I think that this setting, 'Connect to DNS Servers Automatically' should be set to 'No'. And the CloudFlare servers used in the fields that appear.

When I had it set to 'Yes', I was using my ISP's DNS servers (and very slow they were for checking for script updates via amtm with 'su').

This can be checked by looking at the resolv.conf file in /etc/

 

[Kingp1n]

L&LD and all...thanks for all support and helping me here. I did check resolv.conf file and when it was set yes, I would see the following input: nameserver 127.0.0.1. However, I changed it to reflect 'no' and rebooted the router and now the file is empty. Is this what your were referring too? Thanks again.

btw...i have comcast as my internet provider.

 

[scjr]

@Kingp1n,

If you have ‘Connect to DNS Server automatically’ set to Yes or No (enter your DNS servers manually) and you’re using DoT, this setting is overridden by DNS Privacy.

I’ve tried both ways. I settled on No and entered Cloudflare servers, because I don’t want the ISP’s servers used at all. DoT will function either way. I’ve attached my current settings.

 

[L&LD]

L&LD and all...thanks for all support and helping me here. I did check resolv.conf file and when it was set yes, I would see the following input: nameserver 127.0.0.1. However, I changed it to reflect 'no' and rebooted the router and now the file is empty. Is this what your were referring too? Thanks again.

btw...i have comcast as my internet provider.

It seems like you had the WAN: Use local caching DNS server as system resolver default to 'No' option in Other Settings set to 'Yes'?

If you do, you should disable it.

https://www.snbforums.com/threads/384-12_alpha-builds-testing-all-variants.56639/page-16#post-494084


Check that resolv.conf file again, it takes a moment to get populated.

 

[gattaca]

I love this thread. I was about to post my "setup" woes from this weekend's project. I finally, after playing with the AMTM setups since February, swapped in the Merlin + amtm + skynet + diversion + goodies on my AC86. It's now the first level router in my setup.

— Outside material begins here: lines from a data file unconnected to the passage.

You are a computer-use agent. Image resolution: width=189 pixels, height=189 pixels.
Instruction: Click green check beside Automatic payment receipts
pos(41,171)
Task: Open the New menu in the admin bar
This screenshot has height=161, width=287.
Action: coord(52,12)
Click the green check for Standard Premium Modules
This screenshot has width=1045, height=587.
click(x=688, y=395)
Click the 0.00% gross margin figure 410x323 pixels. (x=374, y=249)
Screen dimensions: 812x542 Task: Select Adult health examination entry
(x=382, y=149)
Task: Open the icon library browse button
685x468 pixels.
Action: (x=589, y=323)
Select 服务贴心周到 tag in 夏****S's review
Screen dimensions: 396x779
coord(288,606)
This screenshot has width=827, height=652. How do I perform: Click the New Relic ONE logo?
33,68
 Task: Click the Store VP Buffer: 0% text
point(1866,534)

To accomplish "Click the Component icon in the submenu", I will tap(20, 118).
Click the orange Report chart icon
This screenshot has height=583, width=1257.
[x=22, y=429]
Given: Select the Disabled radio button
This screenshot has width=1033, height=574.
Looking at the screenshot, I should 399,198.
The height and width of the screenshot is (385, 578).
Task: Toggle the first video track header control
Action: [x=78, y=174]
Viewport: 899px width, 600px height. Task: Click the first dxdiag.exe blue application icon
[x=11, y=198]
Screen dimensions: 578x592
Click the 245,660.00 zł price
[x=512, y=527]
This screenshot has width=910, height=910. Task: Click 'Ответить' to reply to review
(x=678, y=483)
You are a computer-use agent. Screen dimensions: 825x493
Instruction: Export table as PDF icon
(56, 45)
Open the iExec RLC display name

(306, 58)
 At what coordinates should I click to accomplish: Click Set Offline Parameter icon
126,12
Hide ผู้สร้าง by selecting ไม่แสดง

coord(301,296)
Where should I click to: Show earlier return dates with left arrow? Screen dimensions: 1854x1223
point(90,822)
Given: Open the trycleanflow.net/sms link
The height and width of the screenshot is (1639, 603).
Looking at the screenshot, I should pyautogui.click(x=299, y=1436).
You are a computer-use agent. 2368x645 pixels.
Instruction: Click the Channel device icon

The multiple DNS settings in LAN+WAN+Tools>Other are a nightmare of confusion. I spent hours reading several different threads in these forums just about the DNS settings to be sure I got them right. I got burned by the one hiding in Tools>Other b/c I took down the DNS resolution for a few hours while I hunted it down. The natives were not happy.

It would be GREAT if we had these posted nto L&LD's most excellent setup tutorial or added to Merlin's github page. I have screen caps asking a lot of the same questions. I actually think I understand which ones do what what now but for the casual user, it's just *@(@* confusing if it's not something you do often. Thanks!

 

[Kingp1n]

It seems like you had the WAN: Use local caching DNS server as system resolver default to 'No' option in Other Settings set to 'Yes'?

If you do, you should disable it.

https://www.snbforums.com/threads/384-12_alpha-builds-testing-all-variants.56639/page-16#post-494084


Check that resolv.conf file again, it takes a moment to get populated.

Thanks again I did disabled and will continue to monitor. Thanks again to all. I agree with gattaca...this should be added to Merlin's GitHub to minimize the same questions being asked over and over. I myself don't use these settings often so I'm trying the new DoT capabilities but as gattaca mentioned, the multiple DNS settings in LAN+WAN+Tools>Other can easily beocme confusing.